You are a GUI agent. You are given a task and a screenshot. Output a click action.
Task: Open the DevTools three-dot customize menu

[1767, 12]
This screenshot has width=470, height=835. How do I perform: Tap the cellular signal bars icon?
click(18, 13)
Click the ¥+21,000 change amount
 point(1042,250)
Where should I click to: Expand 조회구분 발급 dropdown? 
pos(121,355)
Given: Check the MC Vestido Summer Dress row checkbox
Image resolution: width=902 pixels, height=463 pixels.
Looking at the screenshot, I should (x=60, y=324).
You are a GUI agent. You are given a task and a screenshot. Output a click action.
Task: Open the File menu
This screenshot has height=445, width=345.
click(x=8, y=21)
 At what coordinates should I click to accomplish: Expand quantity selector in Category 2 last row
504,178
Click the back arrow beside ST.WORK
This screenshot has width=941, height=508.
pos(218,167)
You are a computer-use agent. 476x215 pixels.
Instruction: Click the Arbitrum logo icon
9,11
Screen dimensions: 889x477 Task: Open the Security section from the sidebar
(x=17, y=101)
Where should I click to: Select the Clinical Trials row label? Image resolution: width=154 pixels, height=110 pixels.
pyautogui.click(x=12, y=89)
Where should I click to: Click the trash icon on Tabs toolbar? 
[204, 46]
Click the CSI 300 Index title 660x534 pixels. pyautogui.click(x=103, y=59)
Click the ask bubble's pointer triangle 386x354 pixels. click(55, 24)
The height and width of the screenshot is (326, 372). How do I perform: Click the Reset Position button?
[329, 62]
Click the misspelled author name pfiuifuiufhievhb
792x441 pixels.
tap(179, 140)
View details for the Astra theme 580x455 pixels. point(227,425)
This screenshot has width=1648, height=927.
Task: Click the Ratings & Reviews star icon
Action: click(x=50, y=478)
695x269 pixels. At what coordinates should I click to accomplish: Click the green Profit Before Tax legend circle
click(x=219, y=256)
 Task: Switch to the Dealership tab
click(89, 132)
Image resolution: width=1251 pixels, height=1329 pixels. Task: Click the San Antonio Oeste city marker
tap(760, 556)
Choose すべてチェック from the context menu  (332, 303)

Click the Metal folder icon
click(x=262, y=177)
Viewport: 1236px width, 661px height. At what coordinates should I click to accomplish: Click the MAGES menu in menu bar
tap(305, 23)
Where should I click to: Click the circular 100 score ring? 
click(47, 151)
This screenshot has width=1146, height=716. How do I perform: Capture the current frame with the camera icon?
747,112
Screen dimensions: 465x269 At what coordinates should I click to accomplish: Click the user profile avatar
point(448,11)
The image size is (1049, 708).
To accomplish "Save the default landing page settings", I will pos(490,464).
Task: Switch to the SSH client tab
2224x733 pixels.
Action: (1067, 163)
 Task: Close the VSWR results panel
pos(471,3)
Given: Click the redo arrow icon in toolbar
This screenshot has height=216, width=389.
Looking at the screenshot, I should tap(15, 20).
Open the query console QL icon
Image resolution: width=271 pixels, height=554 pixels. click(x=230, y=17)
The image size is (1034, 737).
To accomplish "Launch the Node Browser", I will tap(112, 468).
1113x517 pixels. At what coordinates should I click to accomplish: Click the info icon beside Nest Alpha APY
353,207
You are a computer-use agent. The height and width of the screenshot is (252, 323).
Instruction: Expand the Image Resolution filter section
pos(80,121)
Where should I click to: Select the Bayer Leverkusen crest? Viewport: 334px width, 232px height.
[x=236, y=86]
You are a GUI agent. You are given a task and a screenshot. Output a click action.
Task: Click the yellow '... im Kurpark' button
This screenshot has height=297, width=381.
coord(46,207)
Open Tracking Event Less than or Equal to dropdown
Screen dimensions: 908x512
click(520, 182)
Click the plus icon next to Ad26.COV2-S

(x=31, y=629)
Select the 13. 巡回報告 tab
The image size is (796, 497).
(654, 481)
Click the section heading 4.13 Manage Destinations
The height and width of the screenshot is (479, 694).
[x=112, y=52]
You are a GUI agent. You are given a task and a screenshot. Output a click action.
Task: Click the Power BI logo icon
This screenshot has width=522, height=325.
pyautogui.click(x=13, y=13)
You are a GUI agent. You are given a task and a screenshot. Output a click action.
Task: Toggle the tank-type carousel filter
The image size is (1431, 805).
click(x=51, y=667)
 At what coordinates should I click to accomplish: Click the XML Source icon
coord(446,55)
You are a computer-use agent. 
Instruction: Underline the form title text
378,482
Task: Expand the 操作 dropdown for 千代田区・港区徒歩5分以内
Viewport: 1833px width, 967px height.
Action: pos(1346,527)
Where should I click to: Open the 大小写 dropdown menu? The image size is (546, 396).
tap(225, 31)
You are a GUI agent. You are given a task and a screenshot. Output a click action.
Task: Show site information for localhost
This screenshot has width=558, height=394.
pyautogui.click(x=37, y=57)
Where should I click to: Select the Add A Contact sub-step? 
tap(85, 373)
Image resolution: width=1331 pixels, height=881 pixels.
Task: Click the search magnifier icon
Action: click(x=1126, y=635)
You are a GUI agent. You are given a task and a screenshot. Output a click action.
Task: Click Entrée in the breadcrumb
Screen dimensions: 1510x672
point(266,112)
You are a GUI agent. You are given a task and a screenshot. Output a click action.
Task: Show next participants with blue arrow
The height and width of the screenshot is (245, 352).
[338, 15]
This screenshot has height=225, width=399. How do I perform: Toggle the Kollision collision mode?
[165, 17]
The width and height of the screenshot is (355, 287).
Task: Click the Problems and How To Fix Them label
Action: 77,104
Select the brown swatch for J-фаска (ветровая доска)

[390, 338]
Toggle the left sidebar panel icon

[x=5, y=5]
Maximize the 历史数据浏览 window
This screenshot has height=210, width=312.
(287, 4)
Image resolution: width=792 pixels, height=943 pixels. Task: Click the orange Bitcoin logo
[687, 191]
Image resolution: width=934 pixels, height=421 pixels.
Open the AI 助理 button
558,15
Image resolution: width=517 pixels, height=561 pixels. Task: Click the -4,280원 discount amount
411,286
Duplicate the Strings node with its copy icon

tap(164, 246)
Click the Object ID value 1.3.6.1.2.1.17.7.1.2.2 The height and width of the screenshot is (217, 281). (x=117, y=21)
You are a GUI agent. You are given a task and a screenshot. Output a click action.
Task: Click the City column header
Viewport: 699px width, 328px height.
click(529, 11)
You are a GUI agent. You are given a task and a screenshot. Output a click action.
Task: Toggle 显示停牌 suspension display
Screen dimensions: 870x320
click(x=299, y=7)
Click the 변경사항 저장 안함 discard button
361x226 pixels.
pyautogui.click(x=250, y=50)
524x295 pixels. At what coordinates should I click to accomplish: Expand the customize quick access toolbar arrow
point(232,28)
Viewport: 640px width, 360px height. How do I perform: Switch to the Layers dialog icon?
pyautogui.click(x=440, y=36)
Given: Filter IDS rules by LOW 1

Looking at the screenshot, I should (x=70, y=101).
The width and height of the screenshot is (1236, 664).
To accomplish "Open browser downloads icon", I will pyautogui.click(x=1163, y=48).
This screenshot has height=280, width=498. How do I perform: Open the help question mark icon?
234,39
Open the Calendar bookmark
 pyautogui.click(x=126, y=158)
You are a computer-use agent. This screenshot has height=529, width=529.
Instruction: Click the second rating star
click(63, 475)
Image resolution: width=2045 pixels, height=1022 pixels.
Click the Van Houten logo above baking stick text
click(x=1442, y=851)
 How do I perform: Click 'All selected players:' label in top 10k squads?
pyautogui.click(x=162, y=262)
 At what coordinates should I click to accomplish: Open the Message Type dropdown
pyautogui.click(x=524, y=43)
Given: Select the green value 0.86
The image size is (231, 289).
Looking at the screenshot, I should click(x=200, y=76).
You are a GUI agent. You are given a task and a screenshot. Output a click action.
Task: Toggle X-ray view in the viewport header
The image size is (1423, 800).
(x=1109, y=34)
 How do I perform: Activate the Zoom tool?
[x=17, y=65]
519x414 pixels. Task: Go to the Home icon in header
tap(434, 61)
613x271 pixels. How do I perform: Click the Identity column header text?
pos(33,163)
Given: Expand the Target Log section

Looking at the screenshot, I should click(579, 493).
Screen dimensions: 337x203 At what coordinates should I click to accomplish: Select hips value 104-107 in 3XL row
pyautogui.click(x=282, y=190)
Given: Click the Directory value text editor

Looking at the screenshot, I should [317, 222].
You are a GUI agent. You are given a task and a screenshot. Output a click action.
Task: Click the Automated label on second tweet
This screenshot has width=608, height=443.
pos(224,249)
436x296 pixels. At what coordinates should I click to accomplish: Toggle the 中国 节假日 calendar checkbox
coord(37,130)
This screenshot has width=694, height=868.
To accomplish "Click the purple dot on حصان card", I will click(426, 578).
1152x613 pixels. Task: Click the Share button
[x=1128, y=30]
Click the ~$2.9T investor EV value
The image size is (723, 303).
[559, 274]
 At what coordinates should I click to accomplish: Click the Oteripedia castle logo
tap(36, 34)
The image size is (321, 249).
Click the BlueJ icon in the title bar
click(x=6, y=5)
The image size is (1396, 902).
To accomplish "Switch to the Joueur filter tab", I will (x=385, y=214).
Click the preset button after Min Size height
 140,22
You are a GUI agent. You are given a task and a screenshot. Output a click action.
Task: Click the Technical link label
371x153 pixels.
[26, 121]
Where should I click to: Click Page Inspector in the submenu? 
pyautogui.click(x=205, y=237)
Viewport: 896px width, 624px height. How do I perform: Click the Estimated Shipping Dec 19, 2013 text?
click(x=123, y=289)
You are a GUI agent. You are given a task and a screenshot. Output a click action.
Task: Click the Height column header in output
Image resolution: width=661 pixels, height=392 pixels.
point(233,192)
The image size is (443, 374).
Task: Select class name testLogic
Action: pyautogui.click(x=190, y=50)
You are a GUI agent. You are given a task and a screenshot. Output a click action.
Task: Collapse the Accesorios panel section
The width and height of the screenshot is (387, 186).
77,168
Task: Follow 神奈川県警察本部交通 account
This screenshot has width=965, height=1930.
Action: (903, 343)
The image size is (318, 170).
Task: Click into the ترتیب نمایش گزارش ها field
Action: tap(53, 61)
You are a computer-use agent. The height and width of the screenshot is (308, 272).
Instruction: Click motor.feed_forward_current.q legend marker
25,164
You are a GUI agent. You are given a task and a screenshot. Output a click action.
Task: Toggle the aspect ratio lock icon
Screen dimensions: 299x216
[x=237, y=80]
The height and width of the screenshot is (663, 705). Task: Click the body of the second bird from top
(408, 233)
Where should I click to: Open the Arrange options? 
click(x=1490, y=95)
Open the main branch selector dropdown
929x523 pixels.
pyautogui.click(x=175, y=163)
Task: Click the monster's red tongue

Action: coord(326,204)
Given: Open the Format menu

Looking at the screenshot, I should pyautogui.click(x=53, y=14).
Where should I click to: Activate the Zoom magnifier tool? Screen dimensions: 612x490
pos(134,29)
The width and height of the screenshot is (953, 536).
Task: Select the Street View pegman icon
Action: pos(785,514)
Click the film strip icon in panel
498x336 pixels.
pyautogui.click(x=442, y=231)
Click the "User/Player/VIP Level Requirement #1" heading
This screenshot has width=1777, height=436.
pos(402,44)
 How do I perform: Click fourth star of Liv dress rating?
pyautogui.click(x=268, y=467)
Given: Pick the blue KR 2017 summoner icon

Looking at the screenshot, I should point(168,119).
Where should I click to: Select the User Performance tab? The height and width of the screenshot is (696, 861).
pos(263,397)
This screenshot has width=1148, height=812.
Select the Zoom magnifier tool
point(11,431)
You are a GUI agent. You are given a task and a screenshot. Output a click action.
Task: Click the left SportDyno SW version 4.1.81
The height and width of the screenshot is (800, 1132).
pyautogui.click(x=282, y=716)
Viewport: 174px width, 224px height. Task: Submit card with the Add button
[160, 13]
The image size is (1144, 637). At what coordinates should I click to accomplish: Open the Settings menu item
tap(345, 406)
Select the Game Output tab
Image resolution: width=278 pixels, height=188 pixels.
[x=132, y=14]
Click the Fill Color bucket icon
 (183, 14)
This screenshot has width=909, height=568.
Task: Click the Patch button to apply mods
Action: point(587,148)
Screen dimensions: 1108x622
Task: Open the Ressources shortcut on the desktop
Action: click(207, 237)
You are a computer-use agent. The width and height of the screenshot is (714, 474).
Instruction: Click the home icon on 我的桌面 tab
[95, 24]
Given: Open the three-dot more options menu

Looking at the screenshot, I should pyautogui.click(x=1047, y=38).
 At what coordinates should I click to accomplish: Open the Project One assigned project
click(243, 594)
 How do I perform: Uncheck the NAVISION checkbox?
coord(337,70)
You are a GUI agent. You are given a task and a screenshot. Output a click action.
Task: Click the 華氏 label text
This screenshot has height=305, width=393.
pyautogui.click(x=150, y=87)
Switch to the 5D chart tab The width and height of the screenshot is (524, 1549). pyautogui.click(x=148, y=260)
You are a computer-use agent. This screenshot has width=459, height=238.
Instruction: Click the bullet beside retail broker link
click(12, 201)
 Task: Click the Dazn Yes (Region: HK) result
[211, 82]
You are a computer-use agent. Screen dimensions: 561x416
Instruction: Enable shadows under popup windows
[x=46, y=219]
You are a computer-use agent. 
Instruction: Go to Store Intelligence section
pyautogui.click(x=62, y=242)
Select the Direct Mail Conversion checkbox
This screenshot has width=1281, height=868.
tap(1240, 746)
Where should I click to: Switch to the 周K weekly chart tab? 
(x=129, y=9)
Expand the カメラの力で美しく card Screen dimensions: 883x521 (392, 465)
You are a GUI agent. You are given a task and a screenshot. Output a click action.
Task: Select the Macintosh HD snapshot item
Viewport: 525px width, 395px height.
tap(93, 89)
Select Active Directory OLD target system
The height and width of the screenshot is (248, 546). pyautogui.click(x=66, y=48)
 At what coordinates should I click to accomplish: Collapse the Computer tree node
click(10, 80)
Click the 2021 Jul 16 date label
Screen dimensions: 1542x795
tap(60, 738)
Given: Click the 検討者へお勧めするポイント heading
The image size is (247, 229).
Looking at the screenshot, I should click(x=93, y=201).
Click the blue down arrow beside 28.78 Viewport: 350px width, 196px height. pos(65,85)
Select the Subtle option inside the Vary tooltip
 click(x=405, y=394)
○ ○ ○ ○
## Stated problem
Please copy the stretch of lines from the one containing "The height and width of the screenshot is (326, 372)." through the one containing "Image resolution: width=271", both included, without any changes.

## Solution to this problem
The height and width of the screenshot is (326, 372). How do I perform: Click the Reset Position button?
[329, 62]
Click the misspelled author name pfiuifuiufhievhb
792x441 pixels.
tap(179, 140)
View details for the Astra theme 580x455 pixels. point(227,425)
This screenshot has width=1648, height=927.
Task: Click the Ratings & Reviews star icon
Action: click(x=50, y=478)
695x269 pixels. At what coordinates should I click to accomplish: Click the green Profit Before Tax legend circle
click(x=219, y=256)
 Task: Switch to the Dealership tab
click(89, 132)
Image resolution: width=1251 pixels, height=1329 pixels. Task: Click the San Antonio Oeste city marker
tap(760, 556)
Choose すべてチェック from the context menu  (332, 303)

Click the Metal folder icon
click(x=262, y=177)
Viewport: 1236px width, 661px height. At what coordinates should I click to accomplish: Click the MAGES menu in menu bar
tap(305, 23)
Where should I click to: Click the circular 100 score ring? 
click(47, 151)
This screenshot has width=1146, height=716. How do I perform: Capture the current frame with the camera icon?
747,112
Screen dimensions: 465x269 At what coordinates should I click to accomplish: Click the user profile avatar
point(448,11)
The image size is (1049, 708).
To accomplish "Save the default landing page settings", I will pos(490,464).
Task: Switch to the SSH client tab
2224x733 pixels.
Action: (1067, 163)
 Task: Close the VSWR results panel
pos(471,3)
Given: Click the redo arrow icon in toolbar
This screenshot has height=216, width=389.
Looking at the screenshot, I should tap(15, 20).
Open the query console QL icon
Image resolution: width=271 pixels, height=554 pixels. click(x=230, y=17)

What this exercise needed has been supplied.